1
Jul

Do or Die Moment $SPY

The market has continued to suck in its sideways chop fashion that leaves it barely in the green for the year as I write. Certainly the drama in Europe with Greece and a fear of rate hikes are taking their toll but since markets had barely made any gains this year on its own, it has little room to lose ground. A true correction would of course be a welcomed respite as it would allow for a future rally, but I am bracing myself for the possibility of something more ominous than just a healthy 5% correction. In reality, the market has been in a corrective state for the better part of this year, albeit a choppy, sideways one.

SPY is currently sitting just above $207 after having closed 2014 at $205.54 which is near the current 200 day SMA at 205.48. The index managed to bounce off of that 200 day which also culminates with a long term trend line from the 2009 bottom that touches the 2011 bottom and the 2014 bottom on a logarithmic chart. Although an Algorithmic chart allows for more room to the downside before losing support, this culmination of support levels with the 2014 close, the 200 sma and the trend line, tells me that this is a very important level...a do or die moment if you will. Should the index lose those levels, it will likely mean more downside for U.S stocks.

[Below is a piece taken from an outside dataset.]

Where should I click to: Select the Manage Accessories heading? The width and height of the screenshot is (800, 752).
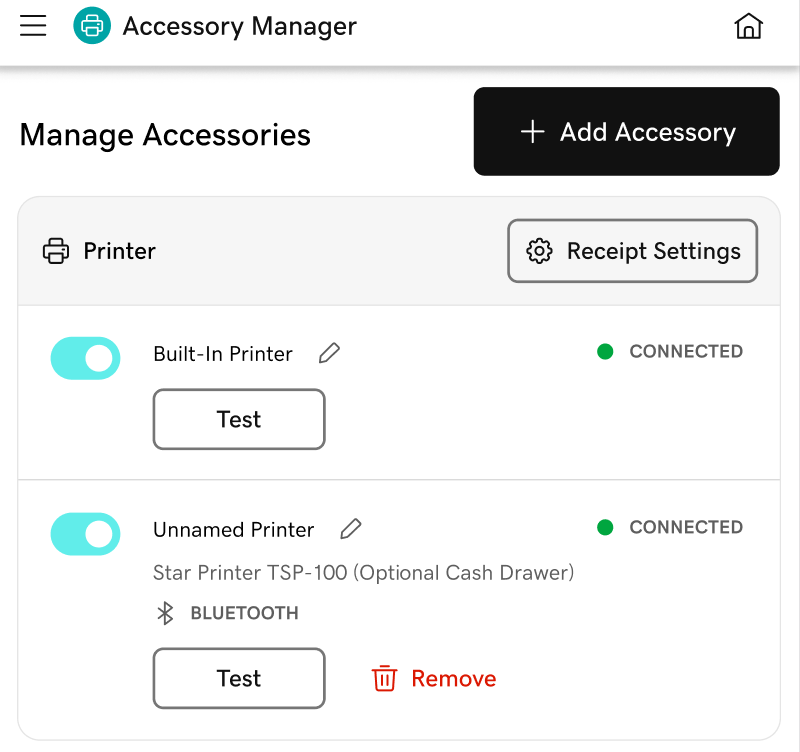(x=164, y=134)
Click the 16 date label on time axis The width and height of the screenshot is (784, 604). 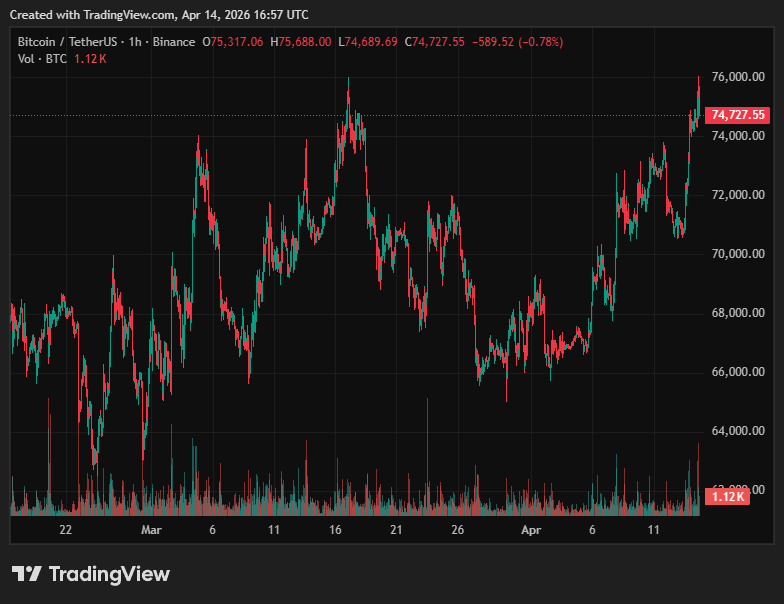click(335, 529)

Now I keep in mind that this could be precisely where it recovers. It is common to see the bleakest moments turn on a dime in stock markets. Even more likely would be a loss of imperative levels just for a day or two to convince bears that their time has come to roar with gusto, only to be  immediately followed by a strong recovery. Ms. Market makes it her priority to be fickle, so we will just have to wait and see. Should Greece make a deal, and with healthy numbers in the US economy, markets could get on the up train and ride gains  to the end of 2015. Or we have a full 25% correction to the breakout level of 2007 highs.